Transcribe the listing below word for word.

************

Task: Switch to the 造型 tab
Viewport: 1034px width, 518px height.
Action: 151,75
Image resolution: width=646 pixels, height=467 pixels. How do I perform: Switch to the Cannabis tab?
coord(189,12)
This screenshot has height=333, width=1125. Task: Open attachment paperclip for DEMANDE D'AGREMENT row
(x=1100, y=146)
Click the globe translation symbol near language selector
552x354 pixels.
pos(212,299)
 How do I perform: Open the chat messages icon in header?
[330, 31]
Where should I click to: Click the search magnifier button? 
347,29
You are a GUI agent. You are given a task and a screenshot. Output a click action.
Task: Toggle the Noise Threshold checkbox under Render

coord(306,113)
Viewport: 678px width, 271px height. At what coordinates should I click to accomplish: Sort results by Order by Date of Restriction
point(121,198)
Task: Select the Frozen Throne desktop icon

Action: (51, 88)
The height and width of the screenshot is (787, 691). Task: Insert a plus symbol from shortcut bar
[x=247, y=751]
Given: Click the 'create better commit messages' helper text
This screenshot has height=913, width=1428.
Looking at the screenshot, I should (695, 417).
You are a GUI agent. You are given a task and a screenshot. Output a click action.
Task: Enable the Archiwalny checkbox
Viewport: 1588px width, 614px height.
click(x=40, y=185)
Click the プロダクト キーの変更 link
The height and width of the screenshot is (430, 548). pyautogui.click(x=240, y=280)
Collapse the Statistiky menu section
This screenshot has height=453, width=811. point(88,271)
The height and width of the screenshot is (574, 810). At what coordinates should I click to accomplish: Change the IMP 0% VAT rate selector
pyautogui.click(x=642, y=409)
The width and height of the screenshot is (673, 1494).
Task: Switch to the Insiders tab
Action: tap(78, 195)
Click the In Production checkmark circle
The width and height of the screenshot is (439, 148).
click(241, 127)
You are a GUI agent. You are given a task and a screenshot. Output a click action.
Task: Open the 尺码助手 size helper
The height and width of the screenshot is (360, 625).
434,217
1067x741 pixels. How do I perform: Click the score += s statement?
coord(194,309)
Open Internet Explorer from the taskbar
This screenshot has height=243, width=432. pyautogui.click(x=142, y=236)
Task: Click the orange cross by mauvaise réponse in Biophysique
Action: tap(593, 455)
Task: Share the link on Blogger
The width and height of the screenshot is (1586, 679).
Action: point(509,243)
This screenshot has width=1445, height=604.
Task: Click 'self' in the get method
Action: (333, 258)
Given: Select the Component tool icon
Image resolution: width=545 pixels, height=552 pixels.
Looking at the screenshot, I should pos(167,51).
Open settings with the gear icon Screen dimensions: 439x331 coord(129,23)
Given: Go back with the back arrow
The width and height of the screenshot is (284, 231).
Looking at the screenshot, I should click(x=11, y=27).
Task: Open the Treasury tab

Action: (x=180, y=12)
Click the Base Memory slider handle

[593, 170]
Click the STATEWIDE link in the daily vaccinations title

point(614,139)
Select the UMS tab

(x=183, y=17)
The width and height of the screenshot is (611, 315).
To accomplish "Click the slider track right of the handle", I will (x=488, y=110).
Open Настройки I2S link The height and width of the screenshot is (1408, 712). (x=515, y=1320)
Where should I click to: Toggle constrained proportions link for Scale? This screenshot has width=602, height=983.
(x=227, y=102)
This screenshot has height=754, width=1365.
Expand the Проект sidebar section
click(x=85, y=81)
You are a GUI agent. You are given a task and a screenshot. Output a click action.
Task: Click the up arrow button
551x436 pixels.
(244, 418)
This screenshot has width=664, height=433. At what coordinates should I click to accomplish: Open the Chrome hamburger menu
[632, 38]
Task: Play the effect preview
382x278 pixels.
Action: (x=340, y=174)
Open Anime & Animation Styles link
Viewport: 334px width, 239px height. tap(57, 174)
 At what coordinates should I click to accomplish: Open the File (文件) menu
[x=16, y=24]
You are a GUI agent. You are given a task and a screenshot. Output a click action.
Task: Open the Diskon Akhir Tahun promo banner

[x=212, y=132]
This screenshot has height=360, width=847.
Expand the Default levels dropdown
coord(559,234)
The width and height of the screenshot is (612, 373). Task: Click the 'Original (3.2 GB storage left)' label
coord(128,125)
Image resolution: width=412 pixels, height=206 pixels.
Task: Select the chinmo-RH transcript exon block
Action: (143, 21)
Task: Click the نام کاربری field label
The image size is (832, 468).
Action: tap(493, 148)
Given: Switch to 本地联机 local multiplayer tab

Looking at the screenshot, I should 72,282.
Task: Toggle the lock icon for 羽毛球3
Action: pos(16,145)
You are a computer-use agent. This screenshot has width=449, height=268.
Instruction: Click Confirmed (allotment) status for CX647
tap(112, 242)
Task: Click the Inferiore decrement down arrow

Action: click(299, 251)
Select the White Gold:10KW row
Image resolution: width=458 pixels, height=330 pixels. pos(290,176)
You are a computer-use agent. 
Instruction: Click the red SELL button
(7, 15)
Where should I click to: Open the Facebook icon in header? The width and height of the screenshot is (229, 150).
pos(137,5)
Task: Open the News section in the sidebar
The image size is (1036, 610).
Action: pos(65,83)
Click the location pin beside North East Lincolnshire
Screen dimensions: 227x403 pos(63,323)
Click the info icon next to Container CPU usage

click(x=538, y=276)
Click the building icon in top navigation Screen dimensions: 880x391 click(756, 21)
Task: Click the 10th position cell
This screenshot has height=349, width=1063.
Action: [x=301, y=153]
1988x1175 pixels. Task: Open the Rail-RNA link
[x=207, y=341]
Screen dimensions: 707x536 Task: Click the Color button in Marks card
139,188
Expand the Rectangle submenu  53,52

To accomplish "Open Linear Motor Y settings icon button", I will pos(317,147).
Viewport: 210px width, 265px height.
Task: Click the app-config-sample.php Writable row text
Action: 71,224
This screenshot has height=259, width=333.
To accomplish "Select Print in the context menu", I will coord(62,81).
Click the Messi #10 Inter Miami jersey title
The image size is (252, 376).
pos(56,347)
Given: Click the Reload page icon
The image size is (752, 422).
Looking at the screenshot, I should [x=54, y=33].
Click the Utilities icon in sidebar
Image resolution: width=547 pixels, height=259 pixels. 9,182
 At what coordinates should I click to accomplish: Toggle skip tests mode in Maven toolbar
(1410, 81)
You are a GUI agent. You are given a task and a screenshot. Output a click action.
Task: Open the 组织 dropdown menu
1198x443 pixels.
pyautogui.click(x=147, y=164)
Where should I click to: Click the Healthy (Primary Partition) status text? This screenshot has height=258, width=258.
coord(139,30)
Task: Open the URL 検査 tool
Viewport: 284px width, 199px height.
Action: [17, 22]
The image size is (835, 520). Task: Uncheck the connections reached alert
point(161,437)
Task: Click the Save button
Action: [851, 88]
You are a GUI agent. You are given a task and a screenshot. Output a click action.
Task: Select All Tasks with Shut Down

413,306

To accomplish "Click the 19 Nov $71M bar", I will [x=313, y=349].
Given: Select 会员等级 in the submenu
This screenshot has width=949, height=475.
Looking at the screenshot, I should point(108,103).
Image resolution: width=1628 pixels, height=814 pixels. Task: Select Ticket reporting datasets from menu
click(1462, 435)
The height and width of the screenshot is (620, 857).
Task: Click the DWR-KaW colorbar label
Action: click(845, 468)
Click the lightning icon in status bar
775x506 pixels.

************

Response to this exercise:
Task: Switch to the 造型 tab
Viewport: 1034px width, 518px height.
Action: 151,75
Image resolution: width=646 pixels, height=467 pixels. How do I perform: Switch to the Cannabis tab?
coord(189,12)
This screenshot has height=333, width=1125. Task: Open attachment paperclip for DEMANDE D'AGREMENT row
(x=1100, y=146)
Click the globe translation symbol near language selector
552x354 pixels.
pos(212,299)
 How do I perform: Open the chat messages icon in header?
[330, 31]
Where should I click to: Click the search magnifier button? 
347,29
You are a GUI agent. You are given a task and a screenshot. Output a click action.
Task: Toggle the Noise Threshold checkbox under Render

coord(306,113)
Viewport: 678px width, 271px height. At what coordinates should I click to accomplish: Sort results by Order by Date of Restriction
point(121,198)
Task: Select the Frozen Throne desktop icon

Action: (51, 88)
The height and width of the screenshot is (787, 691). Task: Insert a plus symbol from shortcut bar
[x=247, y=751]
Given: Click the 'create better commit messages' helper text
This screenshot has height=913, width=1428.
Looking at the screenshot, I should (695, 417).
You are a GUI agent. You are given a task and a screenshot. Output a click action.
Task: Enable the Archiwalny checkbox
Viewport: 1588px width, 614px height.
click(x=40, y=185)
Click the プロダクト キーの変更 link
The height and width of the screenshot is (430, 548). pyautogui.click(x=240, y=280)
Collapse the Statistiky menu section
This screenshot has height=453, width=811. point(88,271)
The height and width of the screenshot is (574, 810). At what coordinates should I click to accomplish: Change the IMP 0% VAT rate selector
pyautogui.click(x=642, y=409)
The width and height of the screenshot is (673, 1494).
Task: Switch to the Insiders tab
Action: tap(78, 195)
Click the In Production checkmark circle
The width and height of the screenshot is (439, 148).
click(241, 127)
You are a GUI agent. You are given a task and a screenshot. Output a click action.
Task: Open the 尺码助手 size helper
The height and width of the screenshot is (360, 625).
434,217
1067x741 pixels. How do I perform: Click the score += s statement?
coord(194,309)
Open Internet Explorer from the taskbar
This screenshot has height=243, width=432. pyautogui.click(x=142, y=236)
Task: Click the orange cross by mauvaise réponse in Biophysique
Action: tap(593, 455)
Task: Share the link on Blogger
The width and height of the screenshot is (1586, 679).
Action: point(509,243)
This screenshot has width=1445, height=604.
Task: Click 'self' in the get method
Action: (333, 258)
Given: Select the Component tool icon
Image resolution: width=545 pixels, height=552 pixels.
Looking at the screenshot, I should pos(167,51).
Open settings with the gear icon Screen dimensions: 439x331 coord(129,23)
Given: Go back with the back arrow
The width and height of the screenshot is (284, 231).
Looking at the screenshot, I should click(x=11, y=27).
Task: Open the Treasury tab

Action: (x=180, y=12)
Click the Base Memory slider handle

[593, 170]
Click the STATEWIDE link in the daily vaccinations title

point(614,139)
Select the UMS tab

(x=183, y=17)
The width and height of the screenshot is (611, 315).
To accomplish "Click the slider track right of the handle", I will (x=488, y=110).
Open Настройки I2S link The height and width of the screenshot is (1408, 712). (x=515, y=1320)
Where should I click to: Toggle constrained proportions link for Scale? This screenshot has width=602, height=983.
(x=227, y=102)
This screenshot has height=754, width=1365.
Expand the Проект sidebar section
click(x=85, y=81)
You are a GUI agent. You are given a task and a screenshot. Output a click action.
Task: Click the up arrow button
551x436 pixels.
(244, 418)
This screenshot has width=664, height=433. At what coordinates should I click to accomplish: Open the Chrome hamburger menu
[632, 38]
Task: Play the effect preview
382x278 pixels.
Action: (x=340, y=174)
Open Anime & Animation Styles link
Viewport: 334px width, 239px height. tap(57, 174)
 At what coordinates should I click to accomplish: Open the File (文件) menu
[x=16, y=24]
You are a GUI agent. You are given a task and a screenshot. Output a click action.
Task: Open the Diskon Akhir Tahun promo banner

[x=212, y=132]
This screenshot has height=360, width=847.
Expand the Default levels dropdown
coord(559,234)
The width and height of the screenshot is (612, 373). Task: Click the 'Original (3.2 GB storage left)' label
coord(128,125)
Image resolution: width=412 pixels, height=206 pixels.
Task: Select the chinmo-RH transcript exon block
Action: (143, 21)
Task: Click the نام کاربری field label
The image size is (832, 468).
Action: tap(493, 148)
Given: Switch to 本地联机 local multiplayer tab

Looking at the screenshot, I should 72,282.
Task: Toggle the lock icon for 羽毛球3
Action: pos(16,145)
You are a computer-use agent. This screenshot has width=449, height=268.
Instruction: Click Confirmed (allotment) status for CX647
tap(112, 242)
Task: Click the Inferiore decrement down arrow

Action: click(299, 251)
Select the White Gold:10KW row
Image resolution: width=458 pixels, height=330 pixels. pos(290,176)
You are a computer-use agent. 
Instruction: Click the red SELL button
(7, 15)
Where should I click to: Open the Facebook icon in header? The width and height of the screenshot is (229, 150).
pos(137,5)
Task: Open the News section in the sidebar
The image size is (1036, 610).
Action: pos(65,83)
Click the location pin beside North East Lincolnshire
Screen dimensions: 227x403 pos(63,323)
Click the info icon next to Container CPU usage

click(x=538, y=276)
Click the building icon in top navigation Screen dimensions: 880x391 click(756, 21)
Task: Click the 10th position cell
This screenshot has height=349, width=1063.
Action: [x=301, y=153]
1988x1175 pixels. Task: Open the Rail-RNA link
[x=207, y=341]
Screen dimensions: 707x536 Task: Click the Color button in Marks card
139,188
Expand the Rectangle submenu  53,52

To accomplish "Open Linear Motor Y settings icon button", I will pos(317,147).
Viewport: 210px width, 265px height.
Task: Click the app-config-sample.php Writable row text
Action: 71,224
This screenshot has height=259, width=333.
To accomplish "Select Print in the context menu", I will coord(62,81).
Click the Messi #10 Inter Miami jersey title
The image size is (252, 376).
pos(56,347)
Given: Click the Reload page icon
The image size is (752, 422).
Looking at the screenshot, I should [x=54, y=33].
Click the Utilities icon in sidebar
Image resolution: width=547 pixels, height=259 pixels. 9,182
 At what coordinates should I click to accomplish: Toggle skip tests mode in Maven toolbar
(1410, 81)
You are a GUI agent. You are given a task and a screenshot. Output a click action.
Task: Open the 组织 dropdown menu
1198x443 pixels.
pyautogui.click(x=147, y=164)
Where should I click to: Click the Healthy (Primary Partition) status text? This screenshot has height=258, width=258.
coord(139,30)
Task: Open the URL 検査 tool
Viewport: 284px width, 199px height.
Action: [17, 22]
The image size is (835, 520). Task: Uncheck the connections reached alert
point(161,437)
Task: Click the Save button
Action: [851, 88]
You are a GUI agent. You are given a task and a screenshot. Output a click action.
Task: Select All Tasks with Shut Down

413,306

To accomplish "Click the 19 Nov $71M bar", I will [x=313, y=349].
Given: Select 会员等级 in the submenu
This screenshot has width=949, height=475.
Looking at the screenshot, I should point(108,103).
Image resolution: width=1628 pixels, height=814 pixels. Task: Select Ticket reporting datasets from menu
click(1462, 435)
The height and width of the screenshot is (620, 857).
Task: Click the DWR-KaW colorbar label
Action: click(845, 468)
Click the lightning icon in status bar
775x506 pixels.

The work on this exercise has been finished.